Exercise directions:
Please count the lines in the entries below that contain the word "search", and reply with the number alone.

Source records:

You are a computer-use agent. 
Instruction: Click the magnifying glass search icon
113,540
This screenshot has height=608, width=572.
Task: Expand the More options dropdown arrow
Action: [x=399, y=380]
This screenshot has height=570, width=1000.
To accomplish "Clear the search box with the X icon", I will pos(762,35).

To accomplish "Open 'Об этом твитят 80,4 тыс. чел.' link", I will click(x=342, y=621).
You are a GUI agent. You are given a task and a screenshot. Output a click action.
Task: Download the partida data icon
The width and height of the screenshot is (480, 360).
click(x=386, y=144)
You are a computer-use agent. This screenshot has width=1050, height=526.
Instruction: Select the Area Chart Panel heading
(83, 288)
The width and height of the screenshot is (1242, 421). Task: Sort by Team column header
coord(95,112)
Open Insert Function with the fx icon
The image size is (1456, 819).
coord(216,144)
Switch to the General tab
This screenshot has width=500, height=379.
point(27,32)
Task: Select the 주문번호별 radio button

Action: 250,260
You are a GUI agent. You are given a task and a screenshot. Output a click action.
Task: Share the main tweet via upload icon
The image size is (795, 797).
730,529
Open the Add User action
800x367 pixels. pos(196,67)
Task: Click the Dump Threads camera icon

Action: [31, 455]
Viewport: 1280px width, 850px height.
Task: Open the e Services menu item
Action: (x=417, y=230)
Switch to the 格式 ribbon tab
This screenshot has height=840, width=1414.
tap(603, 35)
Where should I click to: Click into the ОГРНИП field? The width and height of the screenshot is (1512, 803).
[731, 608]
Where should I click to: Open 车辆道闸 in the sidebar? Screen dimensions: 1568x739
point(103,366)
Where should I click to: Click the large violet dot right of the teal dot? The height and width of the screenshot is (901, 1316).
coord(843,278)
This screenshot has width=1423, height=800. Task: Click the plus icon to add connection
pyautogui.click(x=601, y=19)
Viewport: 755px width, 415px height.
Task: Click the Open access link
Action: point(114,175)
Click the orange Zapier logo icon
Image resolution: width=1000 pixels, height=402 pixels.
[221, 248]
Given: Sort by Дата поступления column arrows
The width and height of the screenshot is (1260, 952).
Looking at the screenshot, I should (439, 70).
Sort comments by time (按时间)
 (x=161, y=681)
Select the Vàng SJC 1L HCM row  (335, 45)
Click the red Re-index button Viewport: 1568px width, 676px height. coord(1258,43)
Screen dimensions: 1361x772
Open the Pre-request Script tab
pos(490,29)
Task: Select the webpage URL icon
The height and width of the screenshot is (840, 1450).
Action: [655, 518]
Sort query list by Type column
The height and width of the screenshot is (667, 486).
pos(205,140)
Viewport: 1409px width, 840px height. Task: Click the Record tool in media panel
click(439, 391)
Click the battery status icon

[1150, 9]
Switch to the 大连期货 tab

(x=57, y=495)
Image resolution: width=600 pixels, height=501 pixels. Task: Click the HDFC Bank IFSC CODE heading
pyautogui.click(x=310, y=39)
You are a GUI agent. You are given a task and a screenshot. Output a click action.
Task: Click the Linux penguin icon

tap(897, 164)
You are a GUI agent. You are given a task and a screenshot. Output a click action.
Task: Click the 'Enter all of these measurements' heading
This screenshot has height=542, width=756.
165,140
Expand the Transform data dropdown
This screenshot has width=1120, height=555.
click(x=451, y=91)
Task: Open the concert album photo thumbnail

Exercise response:
2